Designing Interactions: Chapter 3 - From the Desk to the Palm

Bill Moggridge


Moggridge, B. (2006) Designing Interactions, MIT Press, pp 155-235.

"The best way to predict the future is to invent it!" Xerox PARC credo

Chapter 3

In this chapter the development of interaction design for mobile use is explored. In doing so human cognitive facility is explored by Alan Kay of Xerox Parc. He believes that once designers realised that users have functioning minds true interface design began.

He sees this human cognitive facility as comprising of three mentalities:

  • a doing mentality;
  • an image mentality;
  • a symbolic mentality.
Good user interface design should integrate all three mentalities.
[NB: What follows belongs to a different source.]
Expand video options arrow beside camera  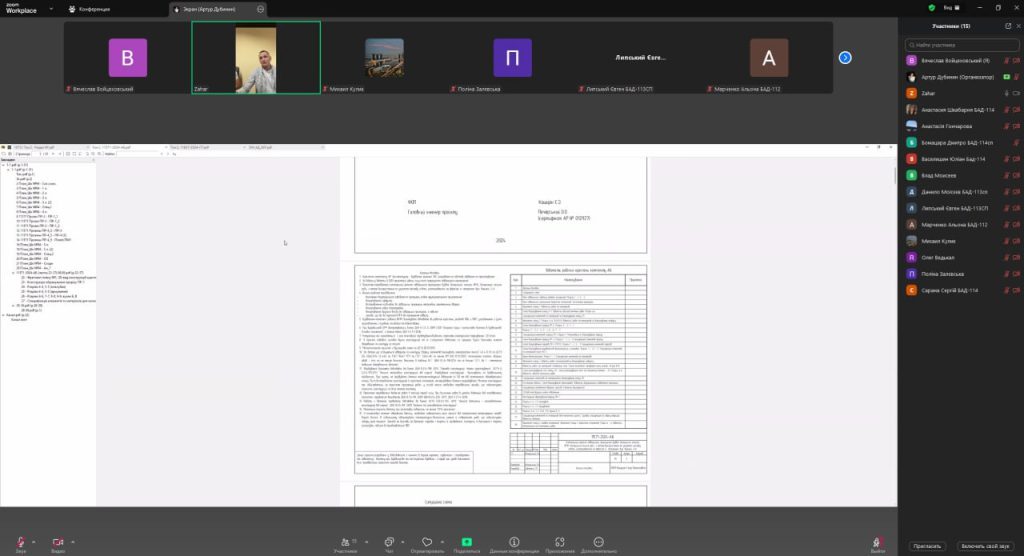coord(73,538)
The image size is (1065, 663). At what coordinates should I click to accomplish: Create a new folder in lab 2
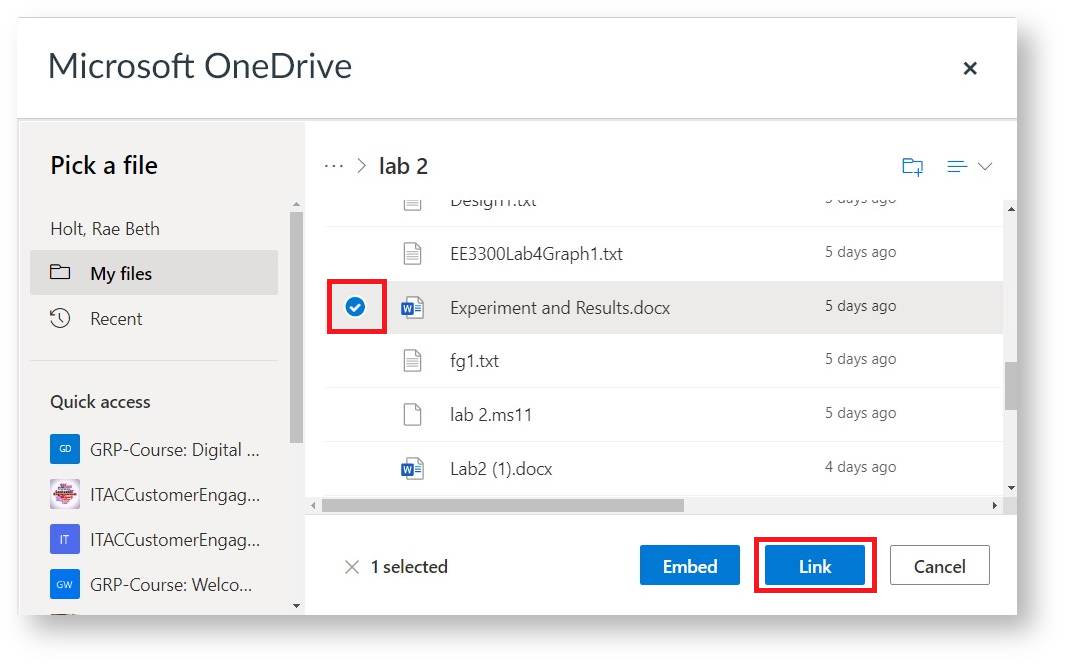[x=912, y=167]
Kay also observes that designers learn by doing.

Later in this chapter Jeff Hawkins from Palm makes an interesting observation on working digitally. He raises the point that working digitally means not trying to capture the paperness of paper.

Rob Haitani of PalmOne, believes in putting people first. In developing the user interface for Palm he used a zen approach resulting in four guidelines to design:

  • Less is more;
  • Avoid adding features;
  • Strive for fewer steps;
  • Simplicity is better than complexity.

He sums this up as: "If you look at it intuitively and ask what you do more frequently, some of these decisions just naturally bubble up to the top. It all depends on understanding your customers, but not on a very complex level."

Hawkins finishes the chapter off with an observation that reflects Kay's own observation on human cognitive facilities. "Brains like familiarity, but they get bored. They are genetically programmed to want to discover new patterns. You don't want it too new because that seems dangerous. You want it somewhat familiar and somewhat new. (…) You want newness combined with cleverness."